A TEENAGE climate activist from Fiji spoke with a voice that was eloquent and passionate, in a way that could not be ignored.
AnnMary Raduva, a 16-year-old Year 11 student at St Joseph’s Secondary School in Suva, gave an impassioned plea for urgent action on climate change and ecological crises in Oceania.
She was sitting with Archbishop Peter Loy Chong in Suva as he joined Archbishop Mark Coleridge in Brisbane for the World Day of Prayer for Care of Creation and the launch of the 2020 Season of Creation in Brisbane and Fiji and around the Pacific.
Ms Raduva was a guest speaker during a Zoom meeting for the event, with young people from around the region joining in.
“I am 16 years old and I am part of the generation who may be the best hope for the cause for slowing the impacts of climate change and preserving what is left for our survival,” she said.
“We are lamenting; our reefs, our fishing grounds, our forests are crying with us.
“We must heal and reconnect; we must do it now.
“Today all over the world in big cities and small villages, in developed and still developing countries, in global powers and tiny island atolls, young people my age are mobilising and championing climate action.”
Ms Raduva urged Church leaders, politicians and adults “to give us a voice, a platform and a safe space”.

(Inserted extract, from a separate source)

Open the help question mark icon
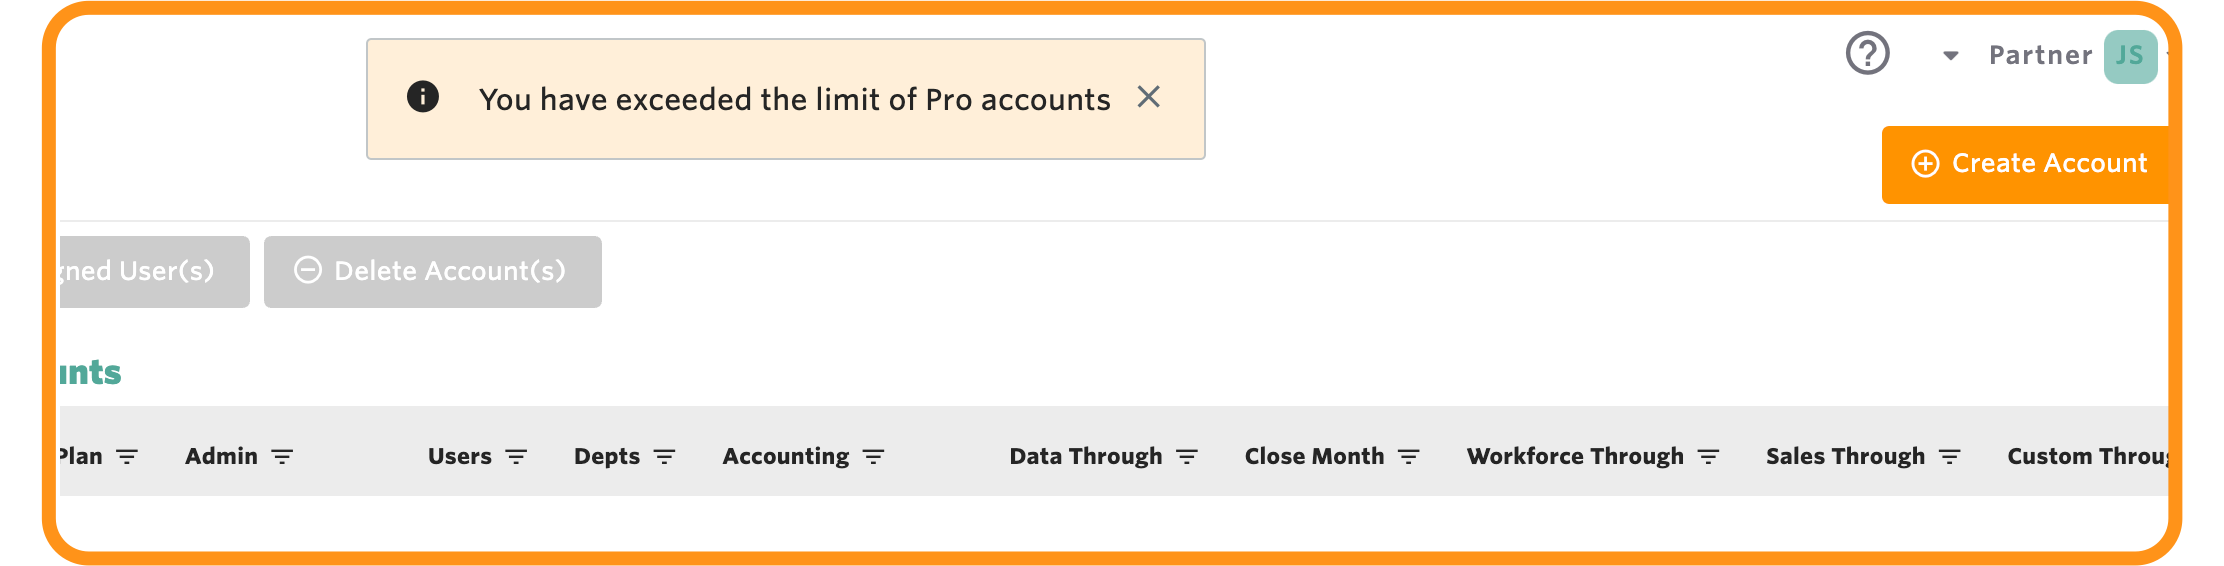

“We can completely change the conversation in our own words,” she said.
“It may not be what they want to hear but it is the message that comes straight from our hearts – no eloquent, PR-twisted speeches …, but raw and honest messages about climate change, our ecological crisis and the environmental responsibility.”
She said being an environmentalist and a climate justice activist “is not a hobby or an overnight, spur-of-the-moment thing” for her.
“It’s a way of life, and I am just speaking up from what the youth activists older than me started,” she said.
“Out of our anguish and disappointment we are telling the world that decisions made on climate change are too important to be left to our adults, who we cannot trust anymore.”
Ms Raduva said it was a “scary” time and she saw an urgency to her activism.
“In 10 years’ time I am going to be 26 years old and I don’t know what environmental or climate disasters that are going to happen,” she said.
“At the rate we are going, I don’t want to imagine it.
“We have seen how devastating Category 5 cyclones are and what they can do to our small islands.
“When I think of these disasters I am panicking; we are panicking.
“We have seen the extinction of species unfold right in front of us and a world that is deteriorating because of economic and national development, and corporate greed, and sometimes individual self-indulgence.
“We may be sidelined in many decision-making platforms but this only builds a momentum for us to be protagonists in the fight for our rights and wellbeing.
“I am convinced now that my purpose on our planet is to save it from the mess created by your generation and the generation before you.”
Her journey as an activist started with a prayer.
“My inspiration comes from my daily conversation with God through prayer,” she said.
“When I asked my parents to support me in my campaigning events they both agreed to pray with me.
“’Pray about it Ann Mary and God will guide you’ – these were my parents’ words.
“Prayer is the foundation of everything we do in our stewardship role as guardians of our planet and we must be good stewards of God’s creation.
“Let us be the guardians our Heavenly Father created us to be.
“Let us protect our planet the way He has protected us.
“May God bless all our plans and give us the wisdom to fulfil this responsibility.”
The event was held a year after Archbishop Coleridge and Archbishop Chong signed a joint statement committing to work together in living in the spirit of Pope Francis’ encyclical Laudato Si’ (On Care for Our Common Home).
“In the 12 months since we published the joint statement the overwhelming fact that has happened to us all is COVID-19,” Archbishop Coleridge said.
“What’s very clear to me … is that the kind of crisis we are dealing with in this pandemic could only happen because we have disrupted a natural ecology built into the creation.
“I think in fact the pandemic didn’t just drop out of nowhere – and pointing the finger at China or wherever doesn’t really help.
“It shows the devastation that is unleashed when you interfere with the God-given interconnectedness of all things, the God-given web of life.
“Something has been radically disrupted to produce this pandemic, and whenever you do that kind of disrupting what is unleashed is always death and destruction.
“So I think, in fact, COVID-19 gives an added power to the word spoken by Pope Francis five years ago (in Laudato Si’) and even, dare I say it, added power to the joint statement that Peter and I made a year ago echoing the call of the Pope and echoing, I think, the voice of the Holy Spirit.”